Relation between Jacobi field and Killing field

Question

Let $M$ be a manifold, $X$ a vector field on $M$. Question: If for every point $p\in M$, there exist a neighborhood $U$, such that for any radial geodesic $\gamma$ in $U$, $X(\gamma)$ is a Jacobi field, then, must $X$ be a Killing field?

Answer 1

No - Jacobi fields only preserve geodesics, not all geometry. It's easiest to see the distinction in the flat case - any continuous family of linear transformations of $\mathbb R^n$ will preserve geodesics and thus produce such an $X$, but most linear transformations are not isometries.

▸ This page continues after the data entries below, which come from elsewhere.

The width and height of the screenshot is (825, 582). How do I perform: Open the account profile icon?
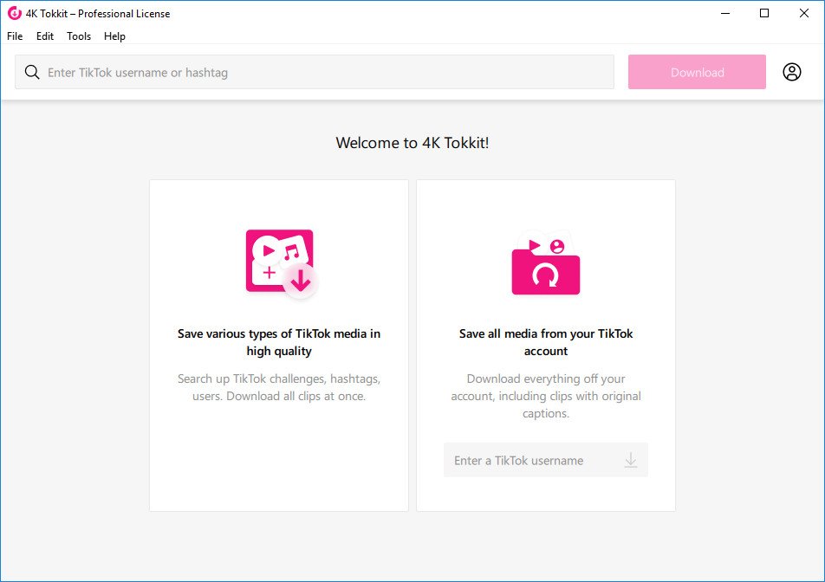point(792,72)
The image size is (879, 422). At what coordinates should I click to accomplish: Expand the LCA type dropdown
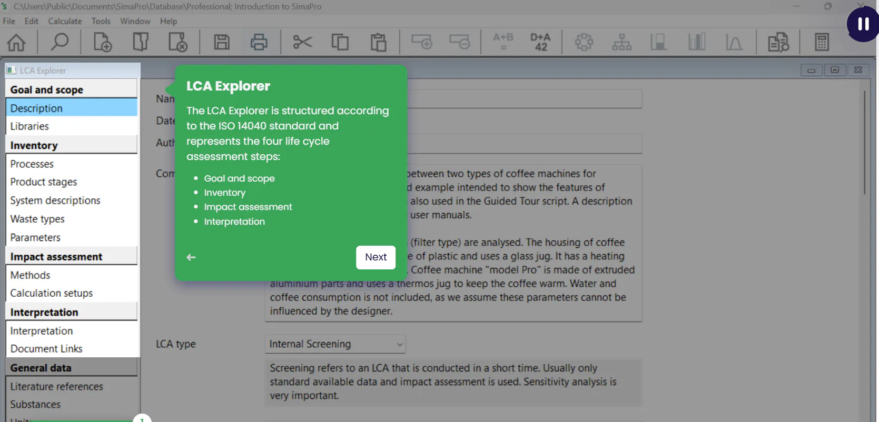pos(335,344)
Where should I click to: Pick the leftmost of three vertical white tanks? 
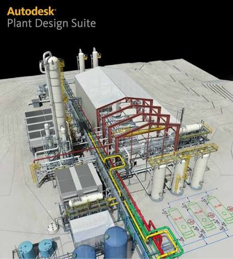[x=158, y=181]
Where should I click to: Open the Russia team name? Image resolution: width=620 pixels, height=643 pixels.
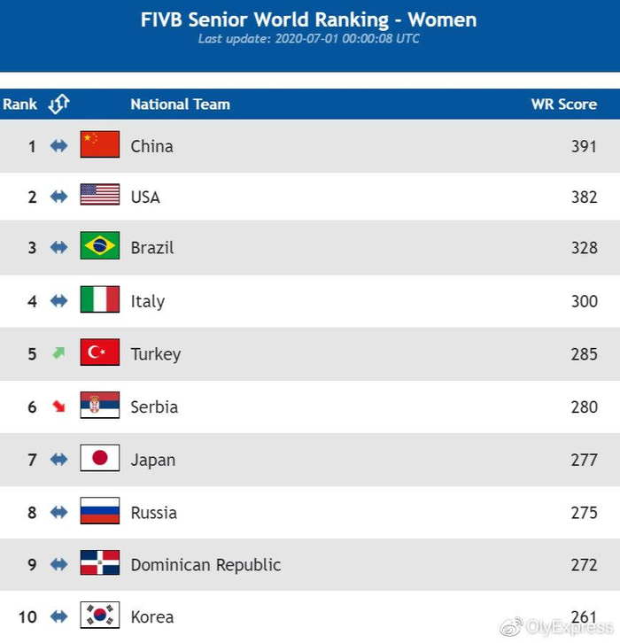(x=153, y=512)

For an explicit counterexample, consider the radial vector field $X = x \partial_x + y \partial_y$ on the Euclidean plane $\mathbb R^2$, which is clearly not Killing. An arbitrary geodesic has the form $\gamma(t) = (a+vt,b+wt)$, along which we have $$X(\gamma(t)) = (a+vt)\partial_x + (b+wt)\partial_y.$$ Since the Christoffel symbols are vanishing, the Jacobi equation is simply $(X \circ \gamma)''(t) = 0$, which is clearly satisfied.

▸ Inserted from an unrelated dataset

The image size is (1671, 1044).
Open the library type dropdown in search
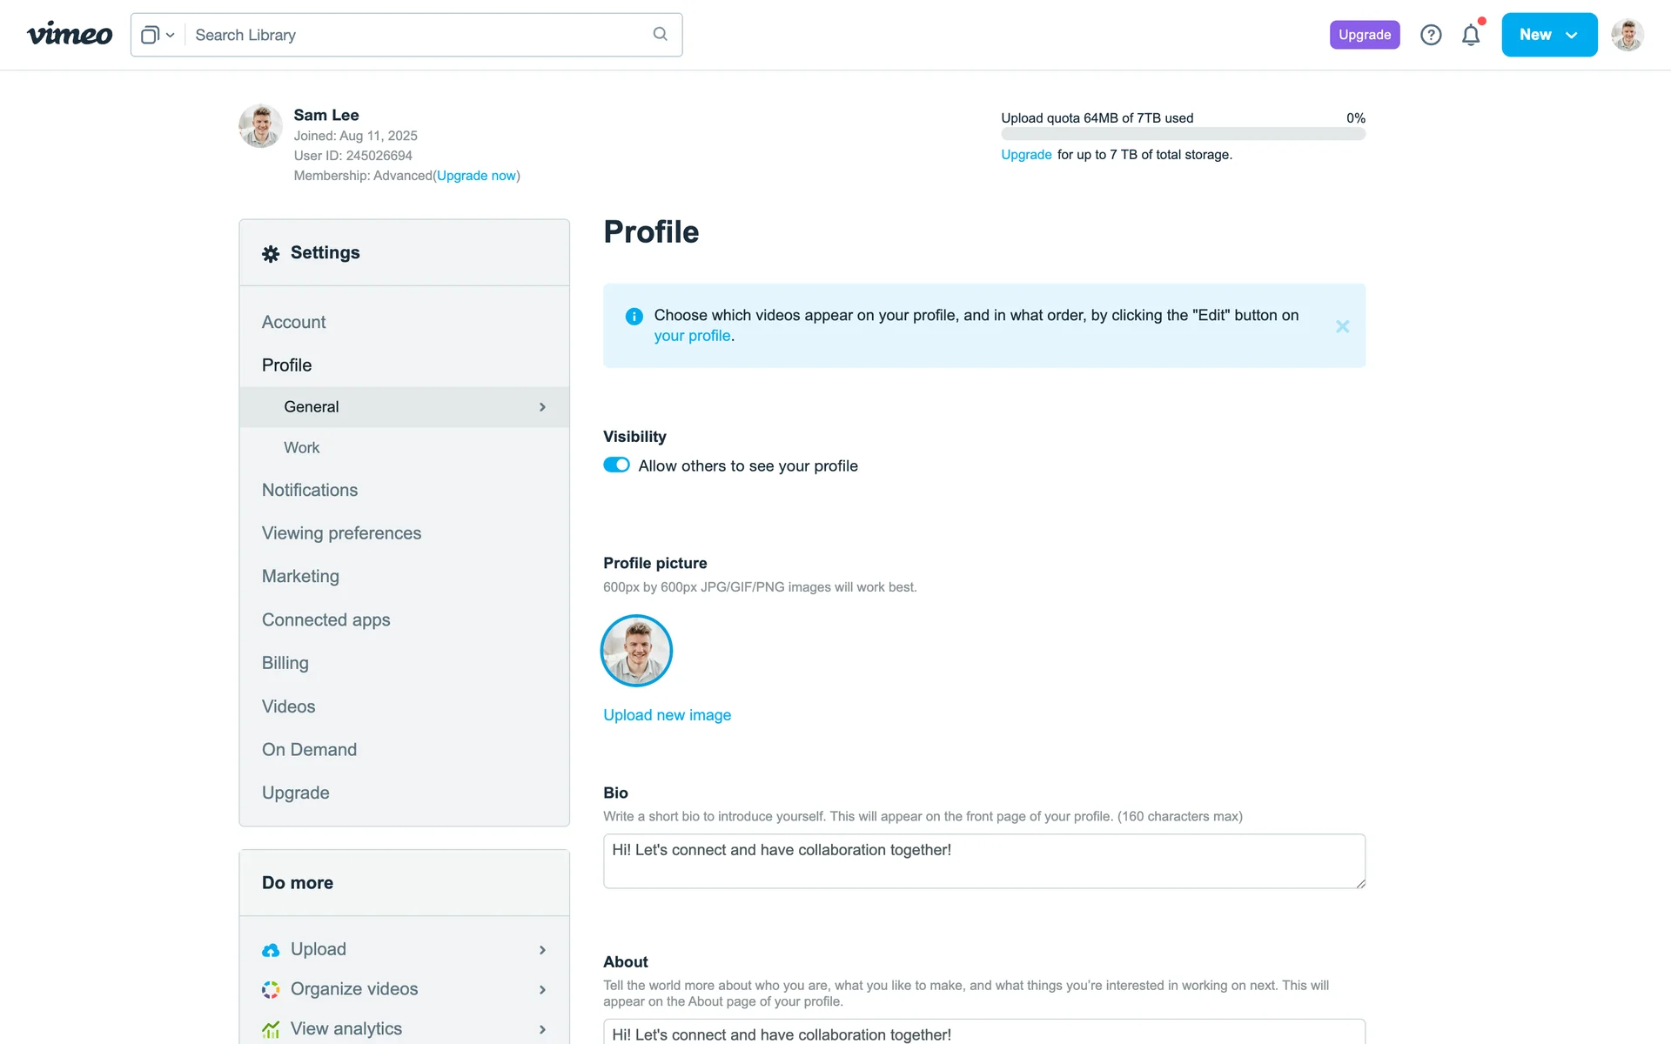click(x=158, y=35)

What you can conclude is that $X$ is an "infinitesimal affine transformation", i.e. its flow pulls back the Levi-Civita connection. See e.g. Chapter 13 of Lang's Fundamentals of Differential Geometry for some discussion of the relationship - in particular you can conclude $X$ is Killing if you assume $M$ is compact, by a theorem of Yano.

Edit: addressing the comments, here's a (cumbersome) proof that for a torsion-free connection, the variation $\gamma(t,s) = F^X_s \gamma_0(t)$ is geodesic whenever $\gamma_0$ is geodesic and $X$ is Jacobi along every geodesic. This fact about $X$ implies the "global Jacobi equation" $\nabla^2_{v,v} X = R(v,X)v$ for any vector $v.$ I use the notation $\dot \gamma$ for the vector field $D\gamma(\partial_t)$, which is the velocity vector of $\gamma_s$ when $s$ is fixed. Note that $X$ and $\dot \gamma$ commute.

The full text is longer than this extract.